__WHAT THE TASK ASKS__
How many lines in the listing below contain the word "dianthus"? Reply with the number only.

__MATERIAL FOR THIS TASK__
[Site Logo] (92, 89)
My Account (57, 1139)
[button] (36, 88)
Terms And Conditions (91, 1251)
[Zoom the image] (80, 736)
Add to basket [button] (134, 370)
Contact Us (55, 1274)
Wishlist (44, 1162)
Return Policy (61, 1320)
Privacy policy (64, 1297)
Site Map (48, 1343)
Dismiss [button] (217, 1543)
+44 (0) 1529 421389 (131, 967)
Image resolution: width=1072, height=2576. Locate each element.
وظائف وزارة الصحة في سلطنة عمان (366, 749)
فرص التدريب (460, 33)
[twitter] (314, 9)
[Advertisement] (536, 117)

--

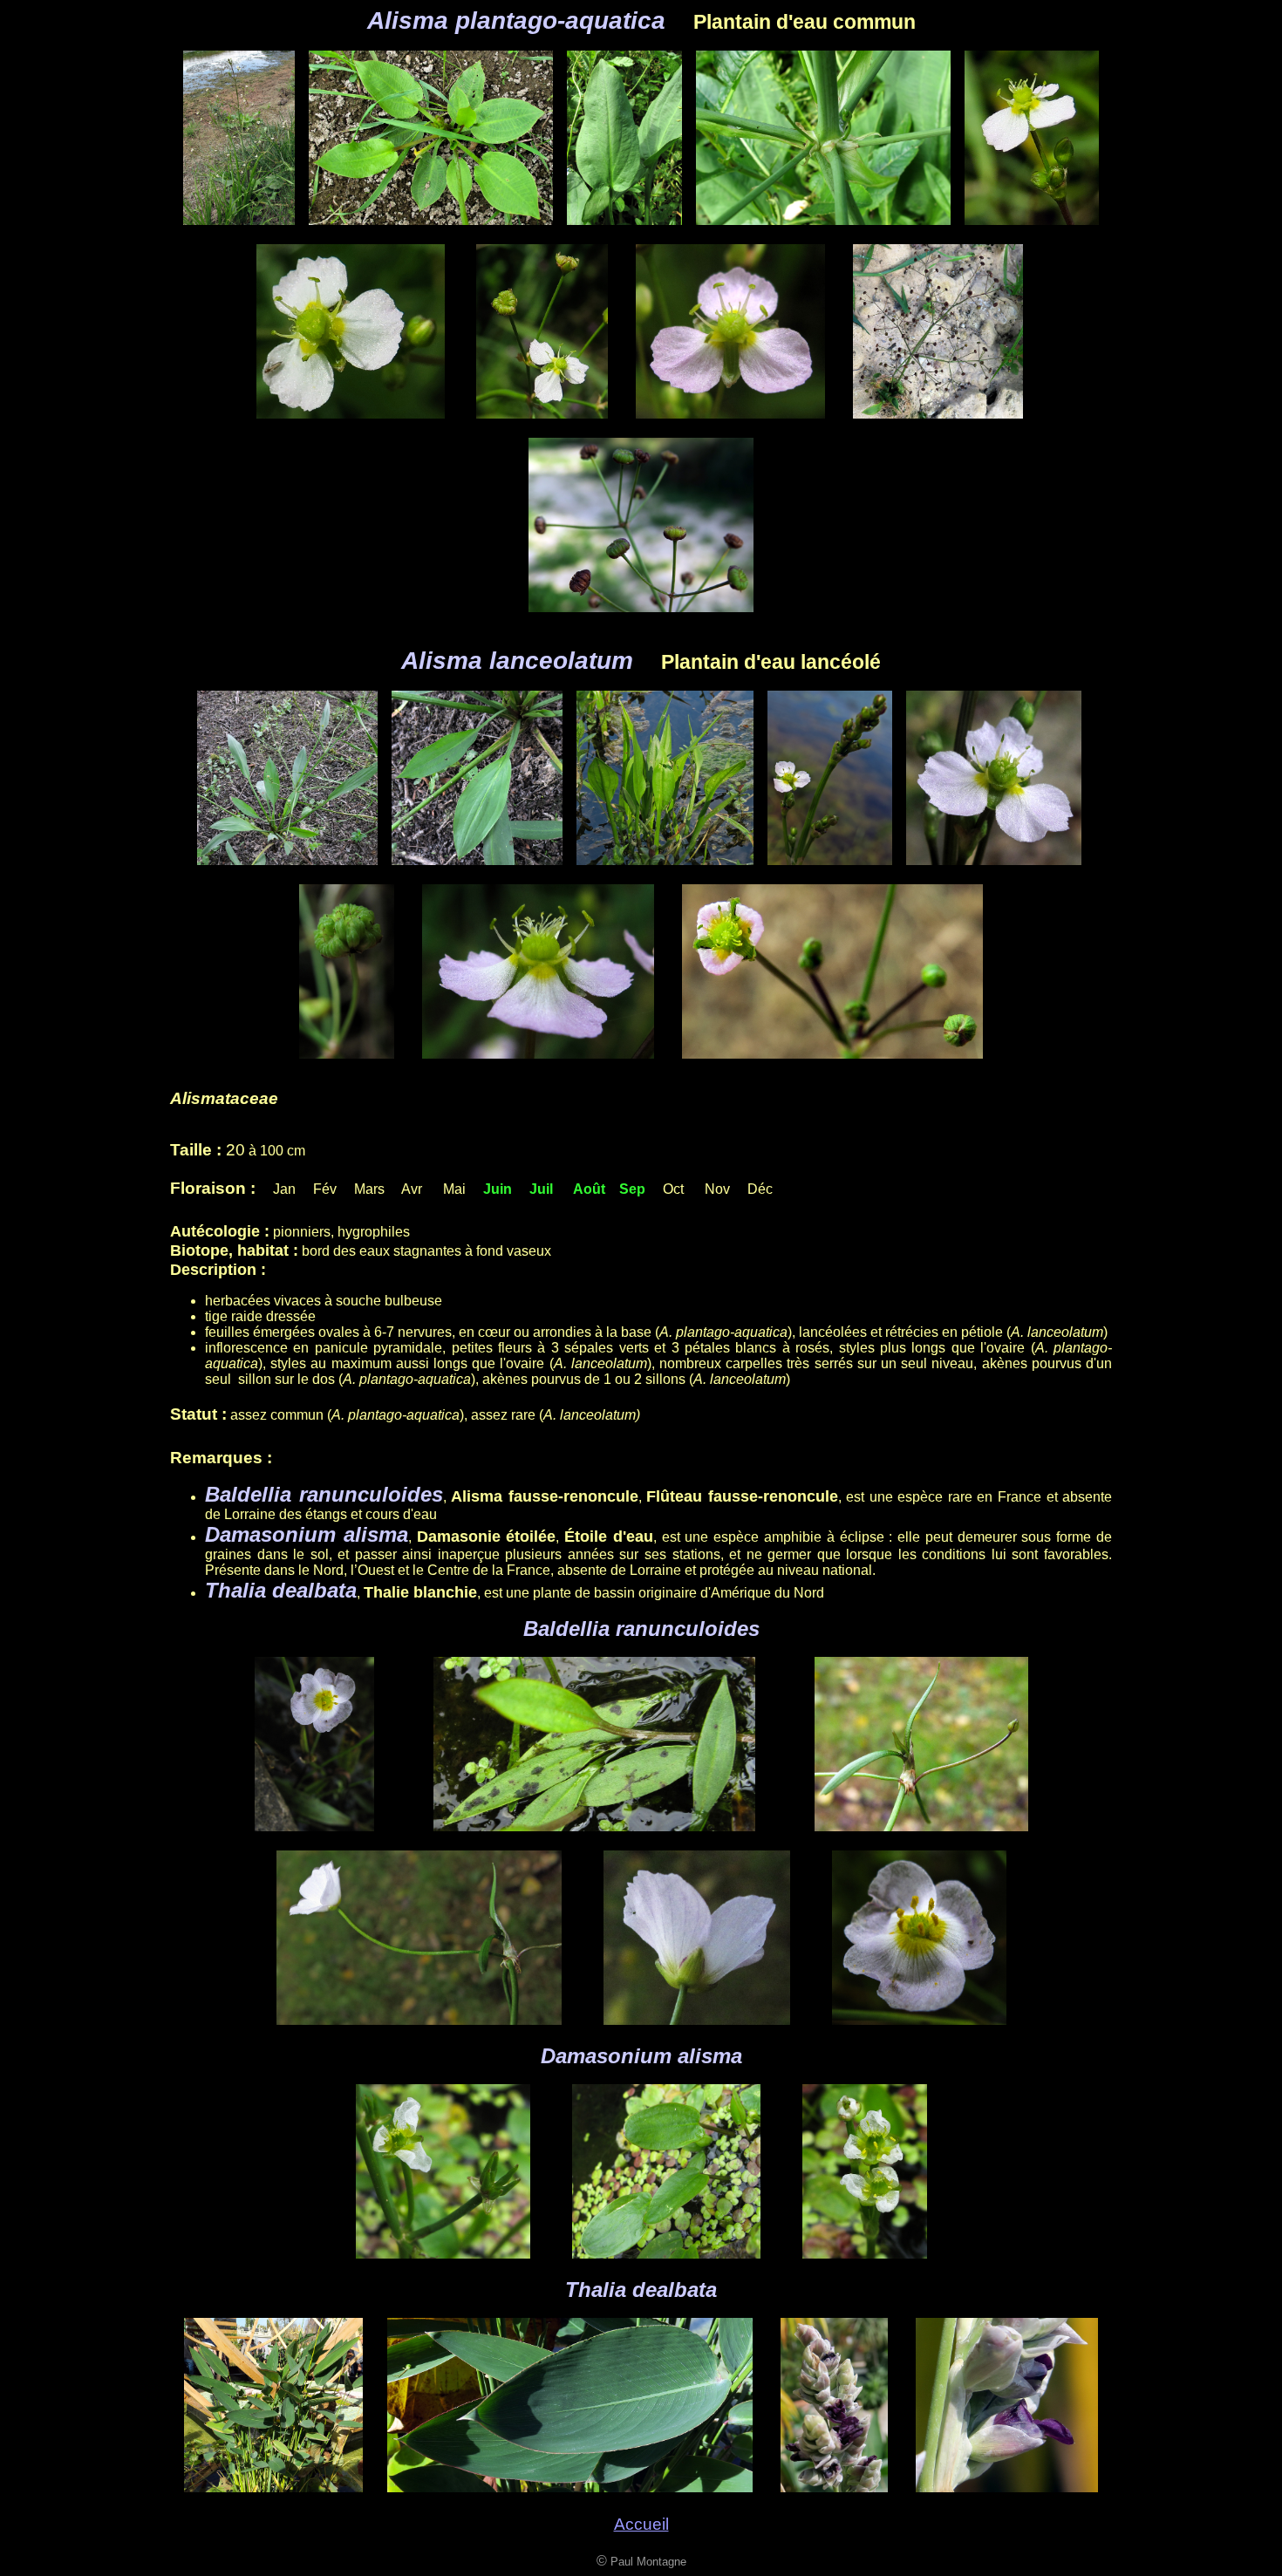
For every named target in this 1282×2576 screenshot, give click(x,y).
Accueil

==

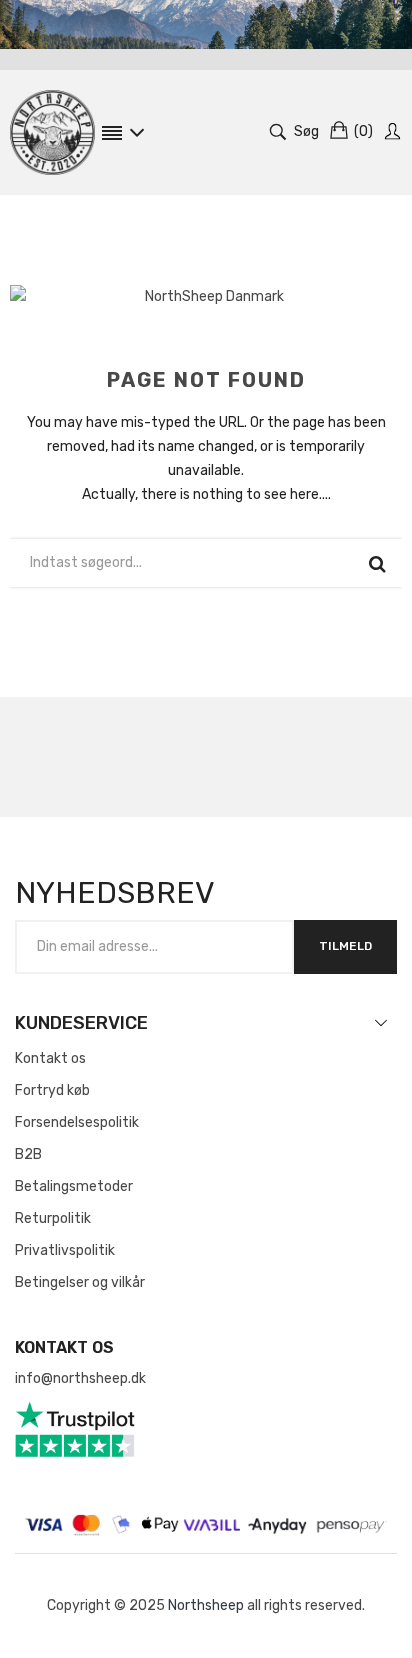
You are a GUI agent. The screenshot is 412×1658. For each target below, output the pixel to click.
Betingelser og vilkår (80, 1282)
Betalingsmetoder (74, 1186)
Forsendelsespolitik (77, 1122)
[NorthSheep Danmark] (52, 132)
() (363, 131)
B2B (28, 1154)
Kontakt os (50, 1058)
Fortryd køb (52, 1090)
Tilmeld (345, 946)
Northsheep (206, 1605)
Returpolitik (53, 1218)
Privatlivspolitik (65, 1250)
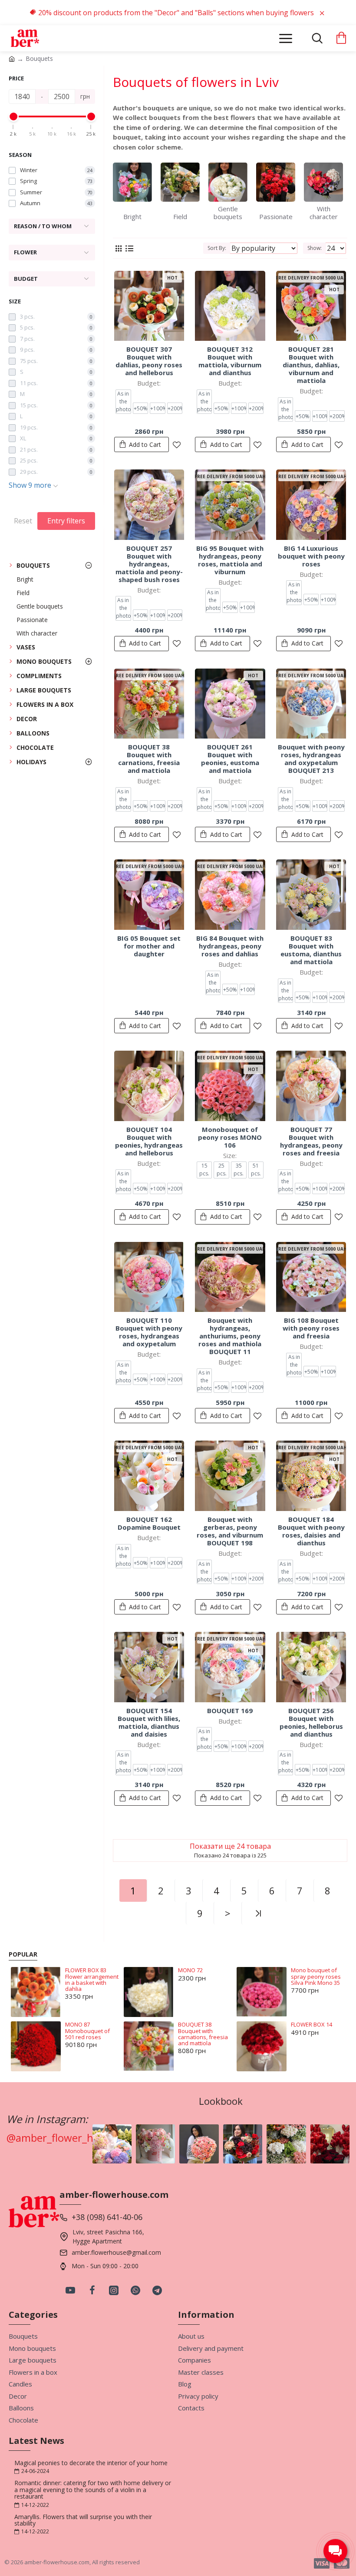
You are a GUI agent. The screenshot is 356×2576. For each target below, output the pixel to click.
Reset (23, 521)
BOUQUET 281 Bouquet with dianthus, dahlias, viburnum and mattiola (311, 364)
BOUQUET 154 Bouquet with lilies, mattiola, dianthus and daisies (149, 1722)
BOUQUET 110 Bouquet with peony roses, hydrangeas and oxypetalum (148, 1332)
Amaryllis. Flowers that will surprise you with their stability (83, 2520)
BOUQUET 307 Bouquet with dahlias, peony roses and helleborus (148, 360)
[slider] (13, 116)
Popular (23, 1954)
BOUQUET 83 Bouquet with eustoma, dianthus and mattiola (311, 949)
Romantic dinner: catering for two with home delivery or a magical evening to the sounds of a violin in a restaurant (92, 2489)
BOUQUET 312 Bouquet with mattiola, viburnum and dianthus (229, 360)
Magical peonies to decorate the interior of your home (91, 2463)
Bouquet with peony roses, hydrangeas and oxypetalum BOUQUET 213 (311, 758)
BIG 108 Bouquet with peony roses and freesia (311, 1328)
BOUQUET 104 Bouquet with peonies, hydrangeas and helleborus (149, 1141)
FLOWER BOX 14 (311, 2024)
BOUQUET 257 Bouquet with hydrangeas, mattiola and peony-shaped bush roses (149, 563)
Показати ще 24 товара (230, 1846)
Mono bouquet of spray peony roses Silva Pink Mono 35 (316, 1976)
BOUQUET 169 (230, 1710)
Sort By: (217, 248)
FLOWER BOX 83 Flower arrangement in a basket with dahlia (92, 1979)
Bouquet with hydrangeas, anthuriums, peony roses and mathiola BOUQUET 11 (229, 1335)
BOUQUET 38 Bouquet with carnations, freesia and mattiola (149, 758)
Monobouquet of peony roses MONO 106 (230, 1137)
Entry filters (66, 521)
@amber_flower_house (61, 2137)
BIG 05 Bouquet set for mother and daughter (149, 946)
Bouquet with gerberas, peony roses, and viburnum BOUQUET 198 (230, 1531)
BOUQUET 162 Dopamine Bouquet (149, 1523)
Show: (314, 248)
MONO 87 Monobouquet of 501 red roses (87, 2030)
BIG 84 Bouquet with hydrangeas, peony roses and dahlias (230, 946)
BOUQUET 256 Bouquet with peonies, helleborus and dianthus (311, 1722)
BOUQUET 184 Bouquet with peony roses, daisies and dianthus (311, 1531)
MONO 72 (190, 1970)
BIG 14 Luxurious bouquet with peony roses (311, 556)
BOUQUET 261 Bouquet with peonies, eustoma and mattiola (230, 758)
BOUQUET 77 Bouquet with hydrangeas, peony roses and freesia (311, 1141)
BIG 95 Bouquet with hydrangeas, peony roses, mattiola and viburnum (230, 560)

__EXERCISE OUTPUT__
6